The agreed outcomes were the development of:
- ‘proof of concept’
- material for learners to trial – this included the development of targets in one unit of work
- a scalable and transferable process.
The process involved conversion of three-dimensional AutoCAD models so that they could be used by learners using AR software triggered from printed learning material using a web camera.
The AR software converted the models into three-dimensional images that could be viewed from all angles by manipulating the viewing angle of the web camera. We then inserted targets into course materials, put the AR software and image files on a DVD, developed instructions and sent the materials to learners to trial. As part of this process three staff from the Open Polytechnic user tested the course materials and software.

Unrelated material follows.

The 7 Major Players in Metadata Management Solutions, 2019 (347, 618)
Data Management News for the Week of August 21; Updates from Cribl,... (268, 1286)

Issues related to computer compatibility caused difficulties for learners and meant that while the project team felt that the development of a process and associated learning had been successful, we were unable to trial the material fully with learners.
Conclusions and recommendations
Proof of concept was achieved from an instructional design perspective where the learning materials provided an additional dimension for the learner. The process of adding easily accessible 3-D graphics to augment the paper-based learning packages used for teaching trade engineering theory also was achieved with relative ease. The technological implications associated with the learners’ study environment presented greater challenges which limited the full potential of the learning outcome.
The recommendations arising from this project are:
- Use the process developed for this project to insert augmented reality targets in course material.
- Establish learners’ computer hardware and software configurations and their capability to meet the technical requirements to augment paper based learning packages.
- Establish a repository of high-quality images that can be rendered in 3-D.